----- GIVEN PASSAGE -----
288 cores is an absurd number of cores.
Do these things have AVX512? It looks like some of the Sierra Forest chips do have AVX512 with 2xFMA…
That’s pretty wide. Wonder if they should put that thing on a card and sell it as a GPU (a totally original idea that has never been tried, sure…).
> 288 cores is an absurd number of cores.
Way back in the day, I built and ran the platform for a business on Pentium grade web & database servers which gave me 1 "core" in 2 rack units.
That's 24 cores per 48 unit rack, so 288 cores would be a dozen racks or pretty much an entire aisle of a typical data center.
I guess all of Palo Alto Internet eXchange (where two of my boxen lived) didn't have much more than a couple of thousand cores back in 98/99. I'm guessing there are homelabs with more cores than that entire PAIX data center had back then.
Oh yeah, it is not that many cores for the cluster-universe. Just neat to see the number of cores per socket increase.
A while ago I had access to an 8-socket shared memory machine… but this was the semi-olden days, so it was “only” 80 cores. It was a fun machine at the time! We’re so spoiled these days, haha.
Sierra Forest (the 288-core one) does not have AVX512.
Intel split their server product line in two:
* Processors that have only P-cores (currently, Granite Rapids), which do have AVX512.
* Processors that have only E-cores (currently, Sierra Forest), which do not have AVX512.
On the other hand, AMD's high-core, lower-area offerings, like Zen 4c (Bergamo) do support AVX512, which IMO makes things easier.
Largely true, but there is always a caveat.
On Zen4 and Zen4c the register is 512 bits wide. However, internally, many “datapaths” (execution units, floating-point units, vector ALUs, etc.) are 256 bits wide for much of the AVX-512 functional units…
Zen5 is supposed to be different, and again, I wrote the kernels for Zen5 last year, but still have no hardware to profile the impact of this implementation difference on practical systems :(
This is an often repeated myth, which is only half true.
On Zen 4 and Zen 4c, for most vector instructions the vector datapaths have the same width as in Intel's best Xeons, i.e. they can do two 512-bit instructions per clock cycle.
The exceptions where AMD has half throughput are the vector load and store instructions from the first level cache memory and the FMUL and FMA instructions, where the most expensive Intel Xeons can do two FMUL/FMA per clock cycle while Zen 4/4c can do only 1 FMUL/FMA + 1 FADD per clock cycle.
----- GIVEN DATA -----
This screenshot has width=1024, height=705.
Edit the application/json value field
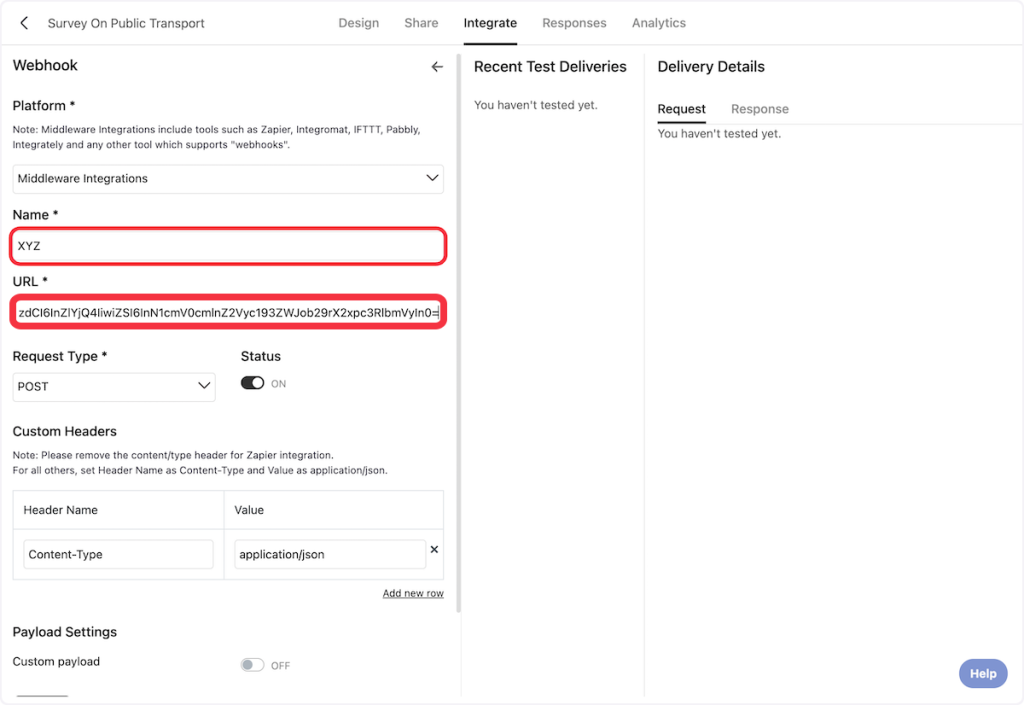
-----
[REQUIRED ACTIONS]
1 – Reproduce verbatim everything in the thread about Sierra Forest cores from "On the other" down to "instructions per clock cycle.".
2 – Extend the thread about Sierra Forest cores past its final post.

[RESULTS OF THE TASKS]
1 –
On the other hand, AMD's high-core, lower-area offerings, like Zen 4c (Bergamo) do support AVX512, which IMO makes things easier.
Largely true, but there is always a caveat.
On Zen4 and Zen4c the register is 512 bits wide. However, internally, many “datapaths” (execution units, floating-point units, vector ALUs, etc.) are 256 bits wide for much of the AVX-512 functional units…
Zen5 is supposed to be different, and again, I wrote the kernels for Zen5 last year, but still have no hardware to profile the impact of this implementation difference on practical systems :(
This is an often repeated myth, which is only half true.
On Zen 4 and Zen 4c, for most vector instructions the vector datapaths have the same width as in Intel's best Xeons, i.e. they can do two 512-bit instructions per clock cycle.

2 –
So only the link between the L1 cache and the vector registers and also the floating-point multiplier have half-width on Zen 4/4c, while the rest of the datapaths have the same width (2 x 512-bit) on both Zen 4/4c and Intel's Xeons.
The server and desktop variants of Zen 5/5c (and also the laptop Fire Range and Strix Halo CPUs) double the width of all vector datapaths, exceeding the throughput of all past or current Intel CPUs. Only the server CPUs expected to be launched in 2026 by Intel (Diamond Rapids) are likely to be faster than Zen 5, but by then AMD might also launch Zen 6, so it remains to be seen which will be better by the end of 2026.
512 bits is the least important part of AVX-512. You still get all the masks and the fancy functions.
Sadly, no! On the bright side, they support new AVX2 VNNI extensions, that help with low precision integer dot products for Vector Search!
SimSIMD (inside USearch (inside ClickHouse)) already has those SIMD kernels, but I don’t yet have the hardware to benchmark :(
Something that could help is to use llvm-mca or similar to get an idea of the potential speedup.
A basic block simulator like llvm-mca is unlikely to give useful information here, as memory access is going to play a significant part in the overall performance.
It is pretty wide, but 288 cores with 8x FP32 lanes each is still only about a tenth of the lanes on an RTX 5090. GPUs are really, really, really wide.
AVX-512 is on the P-cores only (along with AMX now). The E-cores only support 256-bit vectors.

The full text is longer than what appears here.